(Stored data)
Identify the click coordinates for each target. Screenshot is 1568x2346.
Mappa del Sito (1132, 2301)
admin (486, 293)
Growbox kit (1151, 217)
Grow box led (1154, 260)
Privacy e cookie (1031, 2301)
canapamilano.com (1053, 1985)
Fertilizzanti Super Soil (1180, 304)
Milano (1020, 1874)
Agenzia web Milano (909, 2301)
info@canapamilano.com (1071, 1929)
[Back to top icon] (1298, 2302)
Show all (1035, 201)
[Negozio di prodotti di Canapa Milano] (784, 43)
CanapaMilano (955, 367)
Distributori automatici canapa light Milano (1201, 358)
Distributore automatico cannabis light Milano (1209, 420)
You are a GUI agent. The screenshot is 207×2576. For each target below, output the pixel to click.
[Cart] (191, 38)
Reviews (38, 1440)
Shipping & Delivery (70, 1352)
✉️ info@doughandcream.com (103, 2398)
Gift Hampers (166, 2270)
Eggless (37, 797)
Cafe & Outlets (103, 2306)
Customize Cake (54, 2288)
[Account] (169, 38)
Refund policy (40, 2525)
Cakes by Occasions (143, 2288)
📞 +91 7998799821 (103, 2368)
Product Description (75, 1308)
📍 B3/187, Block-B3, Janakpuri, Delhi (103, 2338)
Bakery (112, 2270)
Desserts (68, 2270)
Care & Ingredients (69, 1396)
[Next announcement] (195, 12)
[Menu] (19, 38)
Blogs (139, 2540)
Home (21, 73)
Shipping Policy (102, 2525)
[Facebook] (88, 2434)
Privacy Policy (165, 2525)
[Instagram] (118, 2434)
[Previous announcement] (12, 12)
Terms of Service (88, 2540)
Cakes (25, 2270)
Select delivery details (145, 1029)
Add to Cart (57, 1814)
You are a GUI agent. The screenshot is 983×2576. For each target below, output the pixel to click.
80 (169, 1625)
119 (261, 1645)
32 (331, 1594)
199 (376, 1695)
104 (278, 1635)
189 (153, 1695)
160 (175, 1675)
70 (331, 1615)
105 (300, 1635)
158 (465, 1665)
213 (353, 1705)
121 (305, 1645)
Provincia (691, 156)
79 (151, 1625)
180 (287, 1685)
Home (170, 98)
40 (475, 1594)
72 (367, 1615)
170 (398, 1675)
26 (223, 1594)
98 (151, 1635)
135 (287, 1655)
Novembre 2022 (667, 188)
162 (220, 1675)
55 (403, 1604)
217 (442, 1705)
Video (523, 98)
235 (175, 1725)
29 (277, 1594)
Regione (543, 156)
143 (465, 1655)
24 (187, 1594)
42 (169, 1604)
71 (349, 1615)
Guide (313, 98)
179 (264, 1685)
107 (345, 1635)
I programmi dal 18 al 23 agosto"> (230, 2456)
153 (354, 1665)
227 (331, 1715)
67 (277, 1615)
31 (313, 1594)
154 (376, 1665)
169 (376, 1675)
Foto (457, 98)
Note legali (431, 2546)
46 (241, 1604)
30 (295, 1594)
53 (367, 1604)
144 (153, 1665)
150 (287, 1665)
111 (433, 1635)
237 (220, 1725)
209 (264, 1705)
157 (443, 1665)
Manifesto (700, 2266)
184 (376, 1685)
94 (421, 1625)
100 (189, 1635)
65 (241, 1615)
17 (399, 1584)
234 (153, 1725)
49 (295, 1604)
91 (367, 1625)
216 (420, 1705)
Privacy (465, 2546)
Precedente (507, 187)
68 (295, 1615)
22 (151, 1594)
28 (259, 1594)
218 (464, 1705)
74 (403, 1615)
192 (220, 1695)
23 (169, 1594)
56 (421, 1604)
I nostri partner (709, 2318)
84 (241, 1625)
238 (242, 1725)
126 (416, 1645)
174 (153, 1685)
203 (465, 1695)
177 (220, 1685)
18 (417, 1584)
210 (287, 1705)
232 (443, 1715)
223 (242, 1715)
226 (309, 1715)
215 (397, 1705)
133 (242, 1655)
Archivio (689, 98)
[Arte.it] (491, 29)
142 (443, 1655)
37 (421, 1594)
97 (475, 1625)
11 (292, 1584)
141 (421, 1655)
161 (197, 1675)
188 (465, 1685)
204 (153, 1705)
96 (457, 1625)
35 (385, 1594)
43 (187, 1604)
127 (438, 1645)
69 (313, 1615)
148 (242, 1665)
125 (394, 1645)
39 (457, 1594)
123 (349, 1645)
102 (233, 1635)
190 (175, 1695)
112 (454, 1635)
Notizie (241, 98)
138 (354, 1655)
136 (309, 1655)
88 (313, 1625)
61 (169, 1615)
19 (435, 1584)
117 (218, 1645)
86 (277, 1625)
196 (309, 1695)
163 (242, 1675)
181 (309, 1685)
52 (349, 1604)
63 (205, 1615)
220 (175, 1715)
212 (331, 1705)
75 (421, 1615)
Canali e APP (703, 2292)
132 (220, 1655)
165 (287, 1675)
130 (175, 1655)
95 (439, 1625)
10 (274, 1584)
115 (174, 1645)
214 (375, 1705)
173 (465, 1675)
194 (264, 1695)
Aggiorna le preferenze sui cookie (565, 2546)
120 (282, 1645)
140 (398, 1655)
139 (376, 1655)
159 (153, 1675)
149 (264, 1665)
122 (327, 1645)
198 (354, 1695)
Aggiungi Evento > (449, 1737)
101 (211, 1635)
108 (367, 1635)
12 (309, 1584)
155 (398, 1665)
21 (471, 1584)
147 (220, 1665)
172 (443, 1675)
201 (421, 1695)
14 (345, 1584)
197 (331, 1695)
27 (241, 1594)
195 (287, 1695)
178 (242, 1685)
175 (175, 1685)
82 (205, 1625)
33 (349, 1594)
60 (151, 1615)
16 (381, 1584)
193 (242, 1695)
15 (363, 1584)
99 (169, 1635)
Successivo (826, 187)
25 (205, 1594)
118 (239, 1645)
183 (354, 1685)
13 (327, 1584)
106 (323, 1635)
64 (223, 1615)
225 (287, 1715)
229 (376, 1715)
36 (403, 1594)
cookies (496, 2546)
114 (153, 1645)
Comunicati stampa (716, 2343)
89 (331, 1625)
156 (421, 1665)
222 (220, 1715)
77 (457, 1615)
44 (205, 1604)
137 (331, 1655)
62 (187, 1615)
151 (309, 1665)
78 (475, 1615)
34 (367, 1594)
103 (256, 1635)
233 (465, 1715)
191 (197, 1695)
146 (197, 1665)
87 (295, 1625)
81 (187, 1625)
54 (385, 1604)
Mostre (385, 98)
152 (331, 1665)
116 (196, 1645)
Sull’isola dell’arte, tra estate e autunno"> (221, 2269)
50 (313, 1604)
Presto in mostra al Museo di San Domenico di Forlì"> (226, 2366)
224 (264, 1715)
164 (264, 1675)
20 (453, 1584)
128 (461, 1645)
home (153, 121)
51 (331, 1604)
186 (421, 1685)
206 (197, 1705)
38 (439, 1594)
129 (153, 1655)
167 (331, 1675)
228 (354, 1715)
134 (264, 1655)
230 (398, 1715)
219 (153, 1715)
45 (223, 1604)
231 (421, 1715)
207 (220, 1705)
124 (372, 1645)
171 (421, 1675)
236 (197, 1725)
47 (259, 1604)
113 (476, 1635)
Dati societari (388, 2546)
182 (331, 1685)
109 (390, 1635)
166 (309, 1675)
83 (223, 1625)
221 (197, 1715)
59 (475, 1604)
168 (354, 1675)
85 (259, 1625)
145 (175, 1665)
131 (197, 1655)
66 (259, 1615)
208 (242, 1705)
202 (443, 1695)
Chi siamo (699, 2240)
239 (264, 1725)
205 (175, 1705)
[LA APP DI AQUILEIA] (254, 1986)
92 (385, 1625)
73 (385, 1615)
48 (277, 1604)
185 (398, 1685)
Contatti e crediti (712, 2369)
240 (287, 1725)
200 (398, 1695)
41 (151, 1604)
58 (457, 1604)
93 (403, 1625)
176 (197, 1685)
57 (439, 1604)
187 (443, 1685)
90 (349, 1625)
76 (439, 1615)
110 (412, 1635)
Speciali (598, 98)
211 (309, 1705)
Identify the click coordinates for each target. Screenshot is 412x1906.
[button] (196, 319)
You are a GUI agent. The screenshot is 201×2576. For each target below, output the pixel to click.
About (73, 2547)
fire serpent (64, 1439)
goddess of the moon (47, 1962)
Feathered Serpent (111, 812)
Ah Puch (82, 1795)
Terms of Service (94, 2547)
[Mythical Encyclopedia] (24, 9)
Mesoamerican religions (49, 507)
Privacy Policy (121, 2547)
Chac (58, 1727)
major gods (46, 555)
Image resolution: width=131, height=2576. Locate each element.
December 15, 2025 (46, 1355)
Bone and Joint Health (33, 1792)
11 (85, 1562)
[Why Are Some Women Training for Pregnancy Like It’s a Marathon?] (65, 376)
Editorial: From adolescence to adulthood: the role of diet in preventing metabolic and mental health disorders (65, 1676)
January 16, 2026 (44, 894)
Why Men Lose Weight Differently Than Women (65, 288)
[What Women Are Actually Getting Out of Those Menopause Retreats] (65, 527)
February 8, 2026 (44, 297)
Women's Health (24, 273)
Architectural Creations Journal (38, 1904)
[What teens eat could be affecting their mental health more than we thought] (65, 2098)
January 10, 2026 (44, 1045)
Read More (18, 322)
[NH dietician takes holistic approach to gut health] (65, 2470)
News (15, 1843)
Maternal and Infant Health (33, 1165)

_EXERCISE:_
Give again exactly, and only, the lines above starting at the one with "Speciali (598, 98)" and ending at the one with "Feathered Serpent (111, 812)".

_TASK SOLUTION:_
Speciali (598, 98)
211 (309, 1705)
Identify the click coordinates for each target. Screenshot is 412x1906.
[button] (196, 319)
You are a GUI agent. The screenshot is 201×2576. For each target below, output the pixel to click.
About (73, 2547)
fire serpent (64, 1439)
goddess of the moon (47, 1962)
Feathered Serpent (111, 812)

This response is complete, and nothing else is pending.